Four, I use my strategy logic – as expressed across the entire PTW/PI series – to help them see the contours of the CAS in which they operate. I reinforce over and over that they will never have perfect information about the future of that CAS.
Five, I work with them to paint a picture of where they are likely to be headed with their current choices – i.e. the problems are unlikely to just go away. If anything, they are likely to get worse.
That set of steps is designed to build their confidence that perturbating the CAS with a modified set of choices is worthwhile and may indeed make the problem go away.
Six, if that perturbation requires overcoming a painful tradeoff, I help them tackle it head on using Integrative Thinking to come up with a possibility that contains elements of the either/or options but is superior to each. On Integrative Thinking, maybe it is that I have a hammer and everything looks like a damn nail, but I can safely say that when I wrote The Opposable Mind back in 2007, I had no idea how central and important it would become in my strategy work with clients.
Practitioner Insights
If you have a queasy feeling that you are not producing the results you should be, start measuring. Establish control limits in advance to tell you whether you are experiencing a downward blip or a trend that is taking you below the lower bound of your limits. If you don’t set that structure up in advance, you will ex post-rationalize every downward trend as a transitory blip. If you go below control limits, then project forward. If you continue a trend that approximates the current direction, where will you end up? Be honest with yourself. Play out several steps. If it looks bad – and often it should and will – get yourself motivated for action.
Then launch into the six steps that I use when I help clients. Four and five are difficult because they require the pattern recognition that comes from strategy experience. But you can always test your thinking and ask for advice from friends and colleagues.
Imagine different sets of choices – not just one. You will hit inevitable painful tradeoffs. Don’t be daunted. That is why you felt stuck in the first place. Use Integrative Thinking to come up with a new and superior possibility. Then try it! With a CAS, you will never know with certainty that it will succeed. But try and see where it goes. It is better than staying stuck in a bad place.

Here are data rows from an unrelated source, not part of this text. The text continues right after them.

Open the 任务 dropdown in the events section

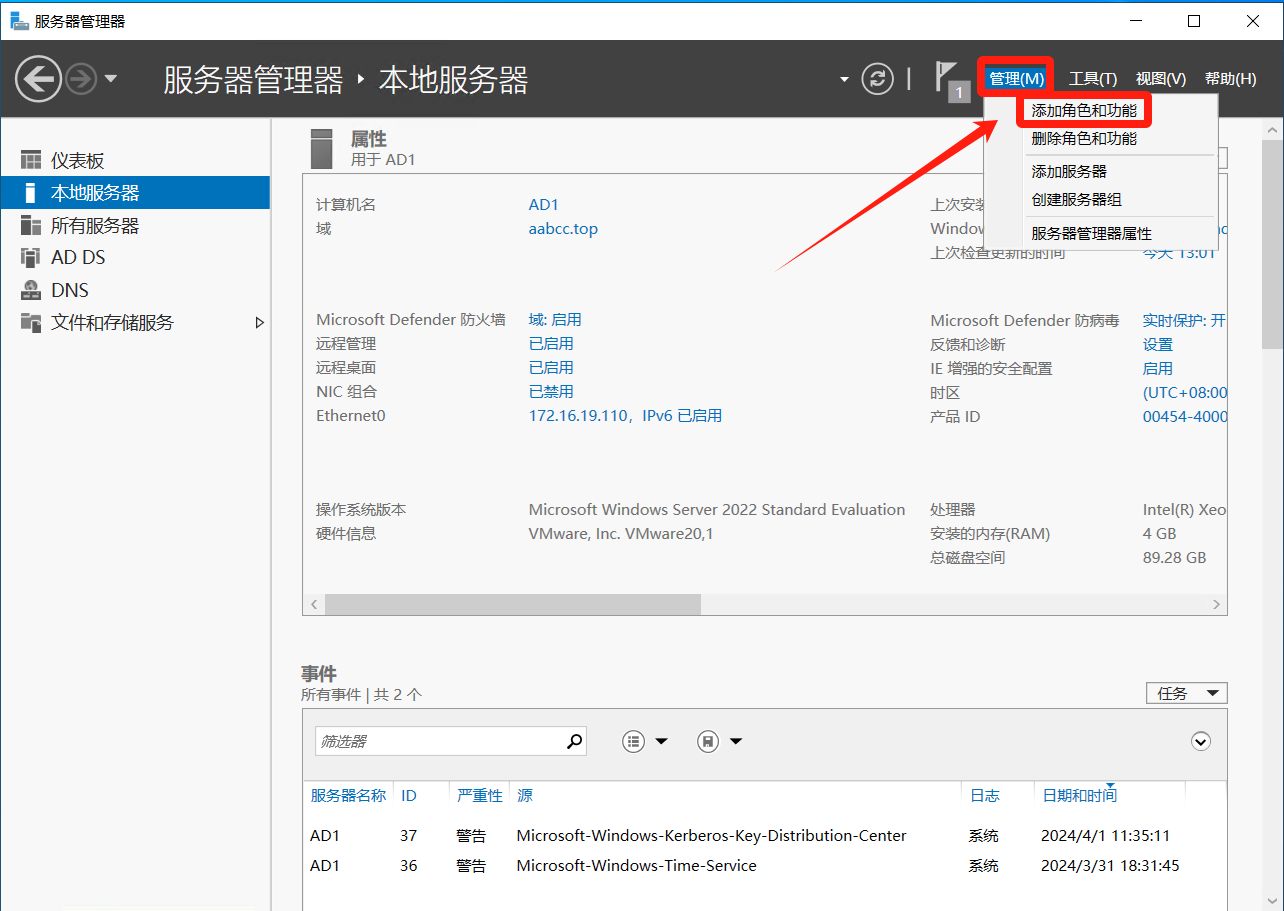(1186, 693)
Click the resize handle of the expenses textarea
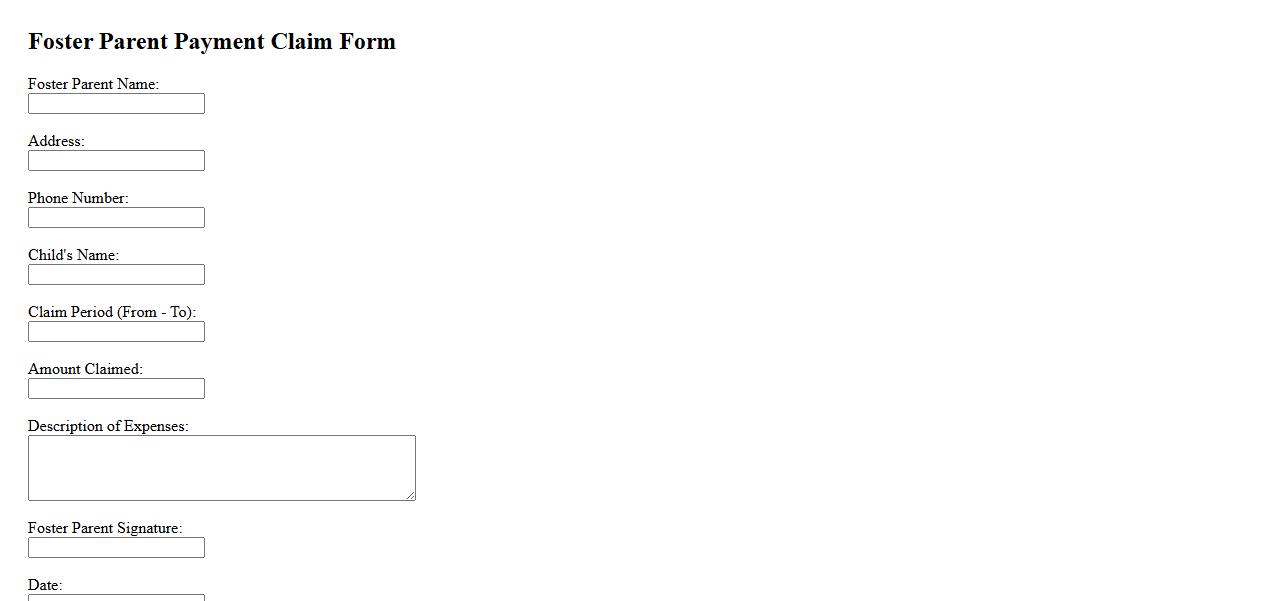The height and width of the screenshot is (601, 1278). tap(410, 495)
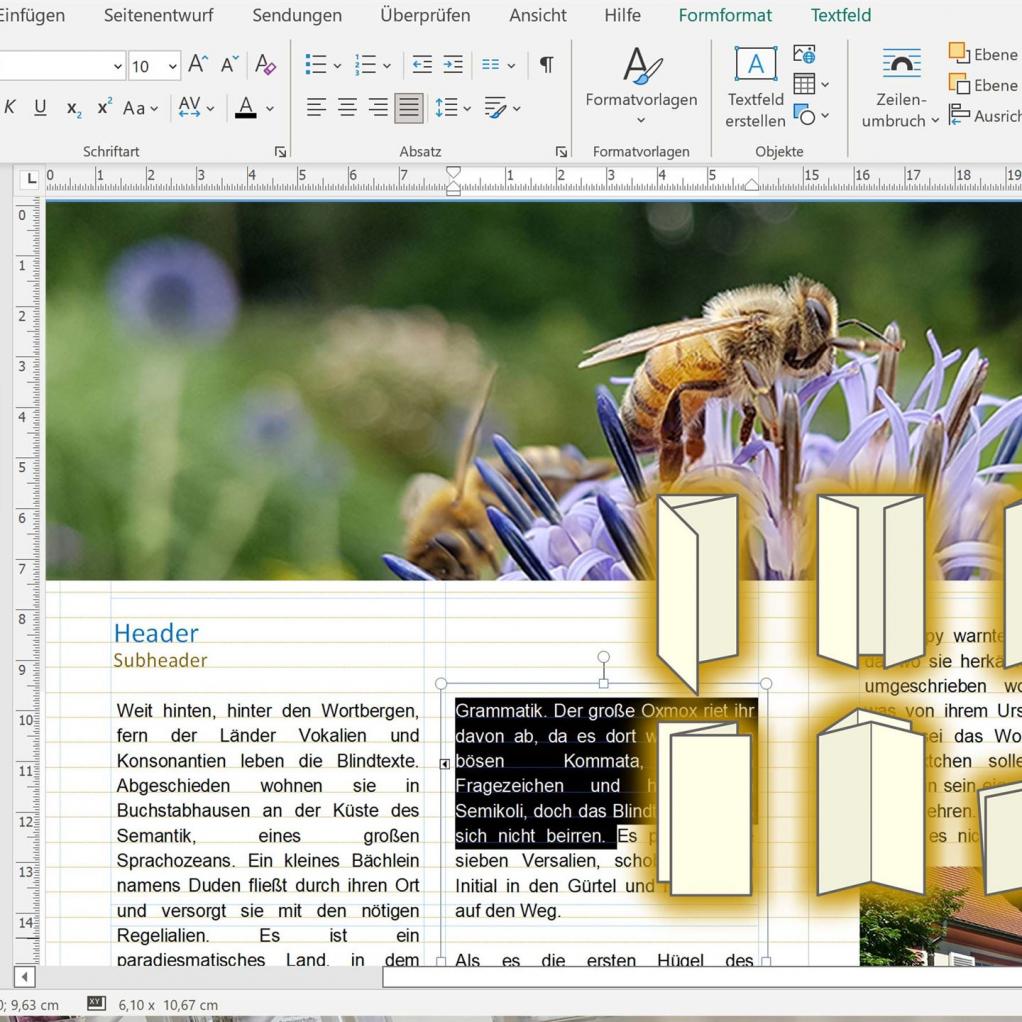Open the font size dropdown
Viewport: 1022px width, 1022px height.
pyautogui.click(x=173, y=66)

My clients (old, big companies with legacy brands) are often in this spot. But I also find that there are no incentives and rewards to take on the trade-offs, so the can gets kicked down the road for another couple years. This seems to be getting worse as very few leaders believe they will stay at a company long enough to see the rewards of the painful trade-offs. Do you see this as well, Roger?
What I often see - arguably with bad CEOs - is pure denial. They blame any gap in performance on a one-time event (Trump, Brexit...) without ever articulating how this event impacted the performance.
In other times they move the goalpost to even deny the gap in performance exists!! For instance they wanted to grow by 25%, the business grew by 5% and it becomes: "we have grown for the 5th year in a row". Hurrah! And if you remind them that was not the objective you are told that "you are negative". Sigh.
Then of course there is the good old excuse that the strategy is the right one but execution failed and we just need to try harder. I called that the Passchendaele strategy (or Verdun when I advise French clients) in reference to WWI when soldiers would rush out of their trenches, be butchered by machine guns, crawl back to the trenches only to hear the officers say they'd try harder the next day.
To be honest I've rarely been successful convincing clients they need to act by showing a sequence of events (even if in all cases I was proven right, which makes it even more frustrating). I usually hear they don't believe the future will be that different, for instance that people one day will prefer to use the internet for banking rather than go to a branch. Re-sigh. (it's not really a consolation but it seems it happens to McKinsey too, see @pwilmott's post https://substack.com/home/post/p-188997484)
Comfortable lies often trump uncomfortable truth.